Bring a Notebook; Write Snippets Down

I love bringing a notebook with me to a poetry reading, partially because I’m a writer and bring one everywhere. The bigger reason, however, is to jot down 4–10 word phrases from the poems that I want to return to. With great poets, the phrases may come fast and furious, and I want to be able to thank them for a particularly unique expression and to think about it later in the day, when it can continue to affect me.

Love It? Buy It!

In my experience, a lot of poetry readings are free: my favorite in grad school was a potluck dinner and poetry reading, keeping costs down for the people who hosted this event in their own home. One way to think about the poetry reading is that you are essentially getting a really beautiful “preview” of the poet’s book (many of them will have books). If they have copies handy, buy a copy of the books of poets who move you. It still isn’t an expensive form of evening entertainment, and you will make a poet’s night!

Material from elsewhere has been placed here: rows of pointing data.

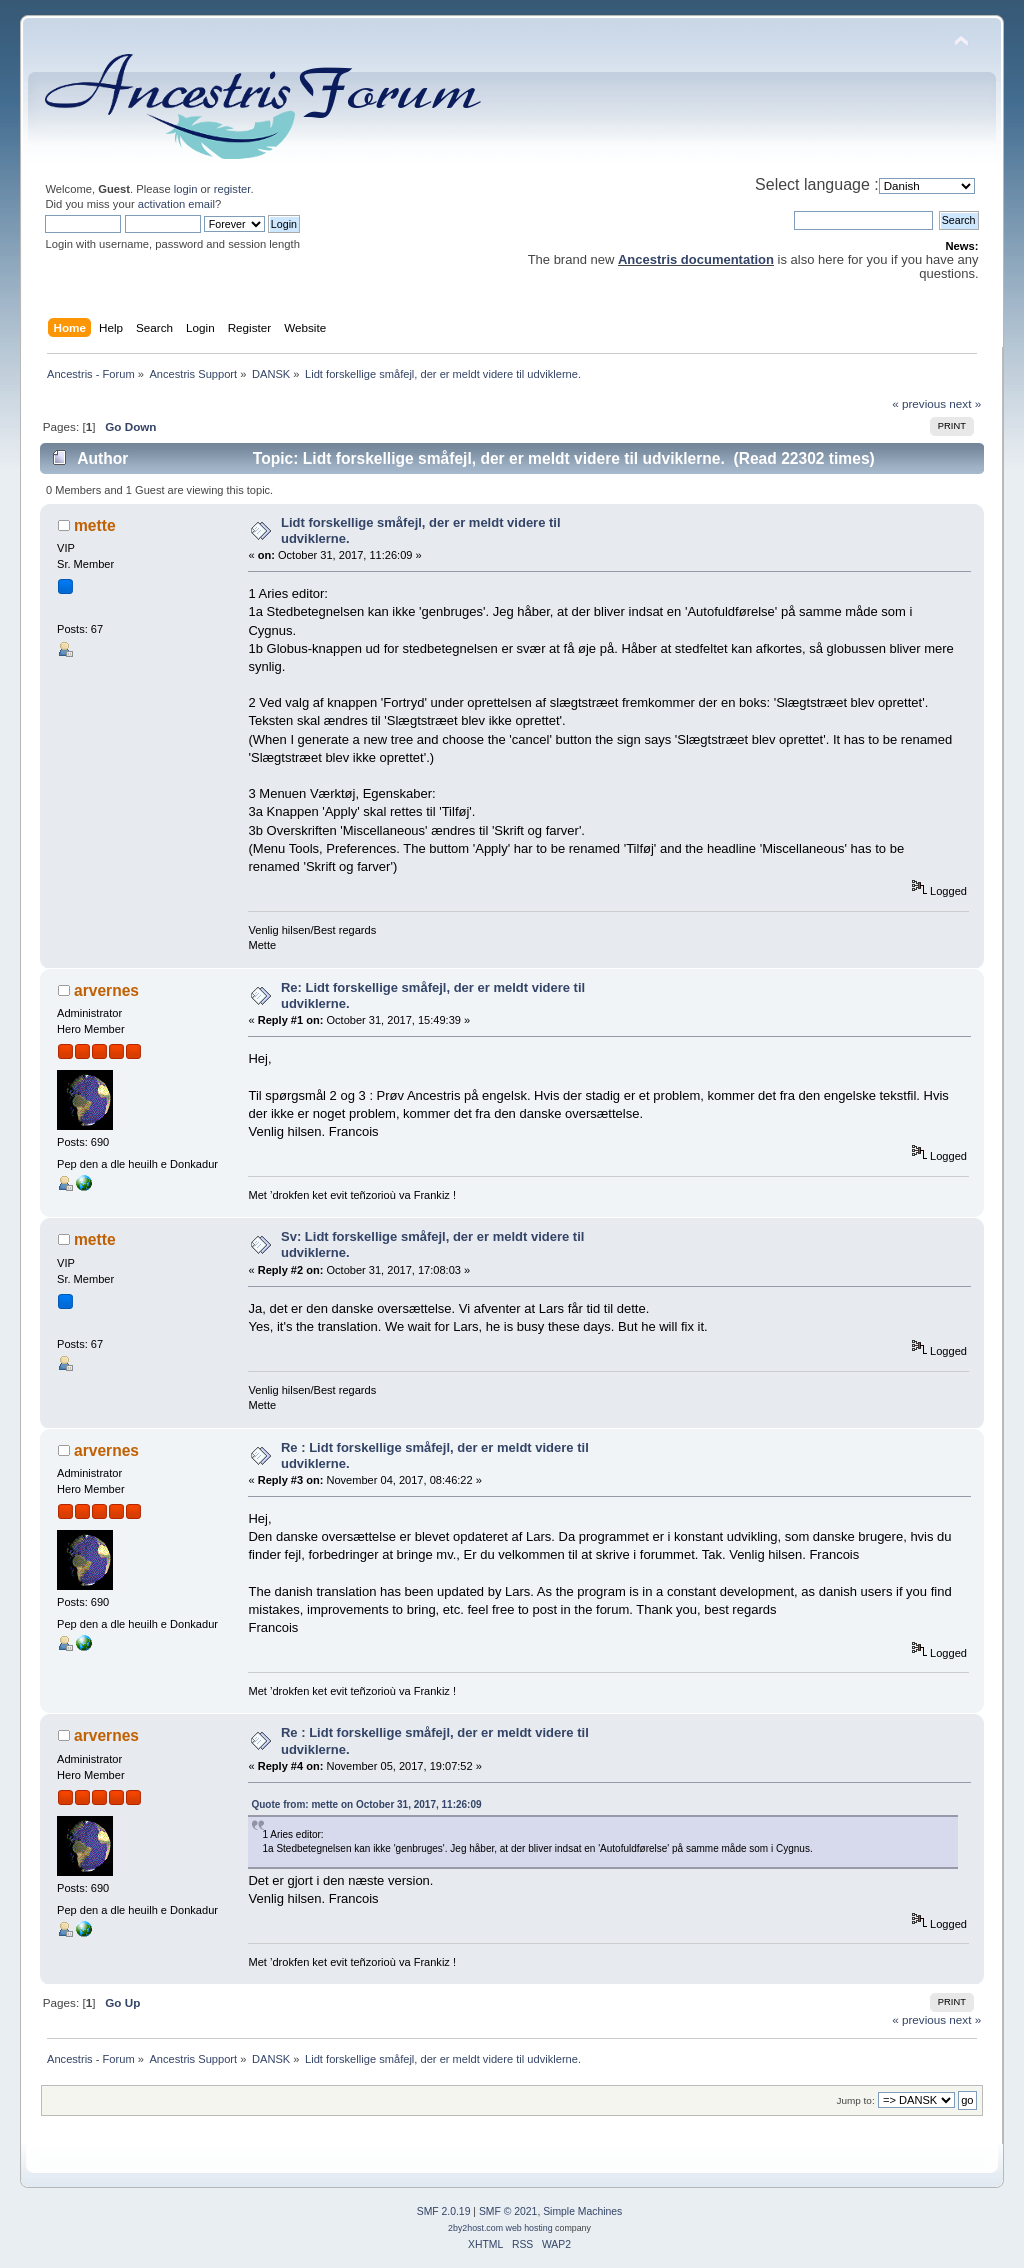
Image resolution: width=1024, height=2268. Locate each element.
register (232, 189)
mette (95, 525)
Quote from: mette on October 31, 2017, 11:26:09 (366, 1804)
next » (965, 403)
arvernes (106, 990)
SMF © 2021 (508, 2211)
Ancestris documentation (696, 259)
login (186, 189)
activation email (176, 204)
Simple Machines (582, 2211)
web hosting (529, 2228)
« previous (919, 403)
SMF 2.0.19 (444, 2211)
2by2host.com (475, 2228)
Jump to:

Accept the Incomplete Understanding

One of the hardest things for most people to let go of is the need to make full, complete meaning out of a poem. Often, a poem will be a complete whole for the poet and a lot of small meaningful snippets for readers. To really enjoy a poetry reading, you may need to accept that some poems won’t make perfect sense to you. I had to do this when I went to my first poetry reading in my second language, Spanish. I was forced, due to incomplete understanding of the language, to draw whatever I could from every poem, but to accept that some parts were lost to me. It’s not a bad skill for life in general, but it definitely can boost your enjoyment in a poetry context.

Talk to the Poets

You’ll also find that there are poems that you understand most of, but have one persistent, mysterious question about. In that case, see if the poet is around after the reading to chat about it! He or she may not have the answer you expect, but they’ll definitely have thought about the topic a lot. Having a good conversation with a poet after a reading is often one of the most special parts of the experience for me.

No matter how you choose to engage with poetry, accept that the readings you attend will be incredibly diverse. The more open you are to the experience, the better a time you’ll have. Bring a fellow bookish friend and see what you each get out of it by having a cup of tea together afterward and talking it over!